__提示文__.
たとえば、血圧120〜139の範囲は「正常」とされるが、120を超えるたびに心血管リスクは右肩上がりになる。同じように、血糖値やコレステロール、BMIなども“正常範囲”の中であっても、すでに上昇傾向が続いていればリスクは高まっている。このように、人によって“基準点”は違うのに、私たちは平均的な数字に安心してしまう。
- つまり、健康を考える際は毎年の数値を比較して“変化の傾き”を追うのが重要であり、健康とは“点”ではなく“線”で見るべきものだと言える。体重や体脂肪率、睡眠の質、集中力など、「自分の平常値」からのズレを早めに察知できれば、ダメージは防ぎやすくなる。健康とは、異常値を見つけることではなく、劣化の兆候を“先読み”する技術である。

__元の情報__.
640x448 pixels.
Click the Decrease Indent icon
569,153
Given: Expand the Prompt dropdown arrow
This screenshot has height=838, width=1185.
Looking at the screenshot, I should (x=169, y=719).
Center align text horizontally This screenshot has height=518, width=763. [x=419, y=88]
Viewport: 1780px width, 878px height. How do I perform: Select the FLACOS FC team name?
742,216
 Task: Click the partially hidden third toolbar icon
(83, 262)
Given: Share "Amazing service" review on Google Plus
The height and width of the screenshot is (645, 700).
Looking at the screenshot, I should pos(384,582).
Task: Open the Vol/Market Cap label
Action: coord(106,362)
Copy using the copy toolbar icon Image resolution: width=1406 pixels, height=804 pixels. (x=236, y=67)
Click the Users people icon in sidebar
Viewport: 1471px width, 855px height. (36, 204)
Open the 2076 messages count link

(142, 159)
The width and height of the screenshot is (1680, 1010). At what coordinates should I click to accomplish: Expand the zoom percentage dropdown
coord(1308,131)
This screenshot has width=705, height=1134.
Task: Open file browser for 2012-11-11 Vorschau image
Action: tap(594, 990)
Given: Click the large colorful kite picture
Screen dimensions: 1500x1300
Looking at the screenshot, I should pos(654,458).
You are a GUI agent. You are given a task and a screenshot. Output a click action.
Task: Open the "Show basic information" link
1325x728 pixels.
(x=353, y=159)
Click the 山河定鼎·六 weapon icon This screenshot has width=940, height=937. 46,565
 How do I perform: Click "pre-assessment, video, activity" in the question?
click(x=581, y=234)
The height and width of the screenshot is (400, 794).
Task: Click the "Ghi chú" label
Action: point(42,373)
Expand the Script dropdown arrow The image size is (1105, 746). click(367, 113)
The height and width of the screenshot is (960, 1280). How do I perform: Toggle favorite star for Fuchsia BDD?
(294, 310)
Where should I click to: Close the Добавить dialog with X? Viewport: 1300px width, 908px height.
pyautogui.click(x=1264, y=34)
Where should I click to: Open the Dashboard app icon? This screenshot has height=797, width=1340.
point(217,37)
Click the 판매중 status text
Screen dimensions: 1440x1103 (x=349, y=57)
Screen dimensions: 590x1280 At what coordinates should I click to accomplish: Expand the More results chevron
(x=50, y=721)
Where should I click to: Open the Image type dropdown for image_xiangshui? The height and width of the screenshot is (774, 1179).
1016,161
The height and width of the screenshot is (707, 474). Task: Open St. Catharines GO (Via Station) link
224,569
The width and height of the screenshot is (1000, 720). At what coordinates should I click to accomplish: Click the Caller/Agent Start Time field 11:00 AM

__やること__. 上にある健康の数値についての提示文を、はじめから終わりまで一字も変えずに書き写してください。

__答え__.
たとえば、血圧120〜139の範囲は「正常」とされるが、120を超えるたびに心血管リスクは右肩上がりになる。同じように、血糖値やコレステロール、BMIなども“正常範囲”の中であっても、すでに上昇傾向が続いていればリスクは高まっている。このように、人によって“基準点”は違うのに、私たちは平均的な数字に安心してしまう。
- つまり、健康を考える際は毎年の数値を比較して“変化の傾き”を追うのが重要であり、健康とは“点”ではなく“線”で見るべきものだと言える。体重や体脂肪率、睡眠の質、集中力など、「自分の平常値」からのズレを早めに察知できれば、ダメージは防ぎやすくなる。健康とは、異常値を見つけることではなく、劣化の兆候を“先読み”する技術である。